Durante o Festival do Rio 2022

Propriedade

Ainda bem que o objetivo maior do cinema é criar questionamentos, especialmente quando aborda temas mais controversos e não unânimes, que chegam a beirar a polêmica, bagunçar nossas convicções, moralismos e hipocrisias enquanto seres humanos trocando relações no meio social. “Propriedade”, do realizador brasileiro Daniel Bandeira, é um desses exemplos ao evocar a própria percepção que temos sobre nossa sociedade, cujos indivíduos existem por causas, condicionamentos estruturais e consequências geradas de uma parcela majoritária, que em um determinado momento do passado definiu comportamentos pelo maniqueísmo do certo ou errado. Este é outro filme que demorou a ter sua análise, porque respostas a muitas perguntas não paravam de chegar, como, por exemplo: Será “Propriedade” uma obra crítica sobre um novo Brasil? Mas de que lado o filme está: esquerda, direita ou na contramão da História? Ou será apenas um integrante de um filme de ação que usa o tabu para construir burburinho? Confesso que na primeira vez que assisti não pensei em nada disso, mas pela magia do mundo, a de ressignificar ideias por encontrar lógica em outras opiniões, este longa-metragem voltou à estaca zero na escala de pensamentos. Pois é, mas o confronto sempre chega e hoje é o dia. 
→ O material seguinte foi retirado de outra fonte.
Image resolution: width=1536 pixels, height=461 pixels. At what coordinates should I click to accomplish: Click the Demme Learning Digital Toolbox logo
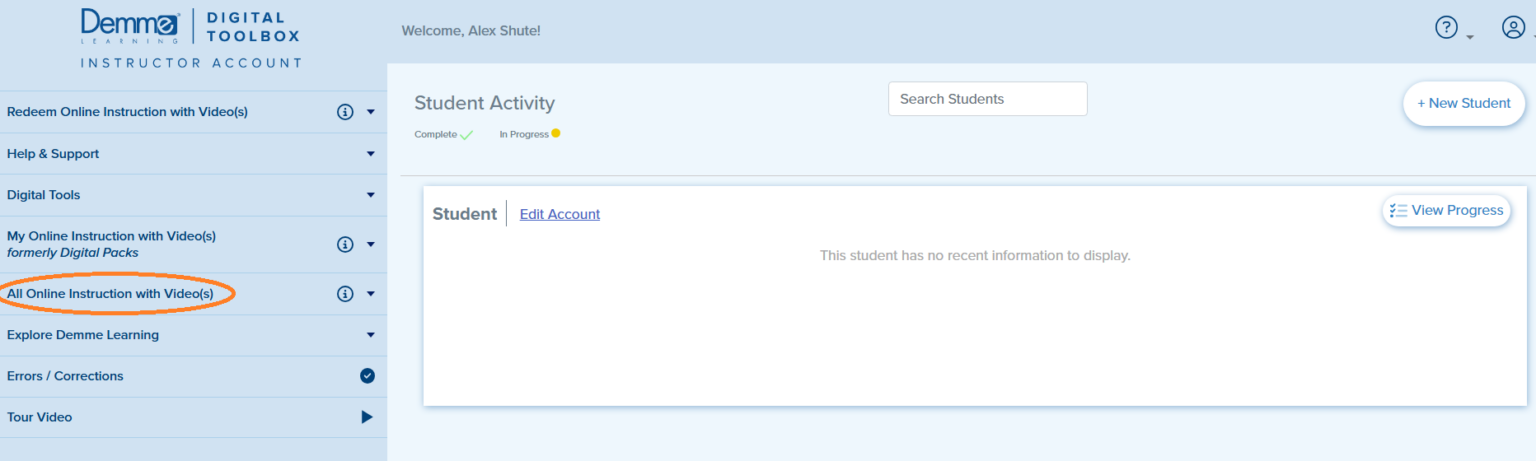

“Propriedade” pode ser facilmente traduzido como um filme sobre uma luta de classes. De um lado, os patrões. Do outro, os empregados. De um lado, os afortunados que podem chorar por seus dramas. Do outro, funcionários quase em regime de neo-escravidão. Aqui, a mensagem emanada é pela humanização. De que até os ricos também sofrem. E pela revolução anárquica, em que os pobres trabalhadores decidem revidar o tratamento de seus empregadores e acabar com a subserviência, mesmo tendo alguns dos seus que “debandaram” para o outro lado, os modernizados “capitães do mato”. Viu como não é fácil escrever este texto? E muito mais porque escrevo tudo na comemoração do feriado de Tiradentes, ícone da Inconfidência Mineira. É preciso repensar todos esses anos de relações de co-dependência destrutiva a fim de instituir paradigmas e novas soluções. Não, definitivamente não estou preparado ainda. Contudo, sobre “Propriedade”, exibido inclusive no Festival de Berlim 2023, após sua estreia no Festival do Rio e na Mostra de São Paulo 2022, pode-se dizer que é tecnicamente irretocável. Câmera, fotografia e a força de sua narrativa (dinâmica nos ângulos e nos cortes), que está em manter sua atmosfera de tensão. Nós somos imersos no desespero da sobrevivência da protagonista, interpretada pela atriz Malu Galli, que dentro do carro  blindado (desculpe-me o spoiler!) congela o espectador na iminência da “vingança”, esta vista pelos funcionários “amadores”, “primitivos”, “imprudentes”, impulsivos e “raivosos”, que se rebelam porque ouviram falar que serão demitidos. E que gera novamente “trauma da violência” já vivido. “Tradição é aquilo que é”, diz-se. 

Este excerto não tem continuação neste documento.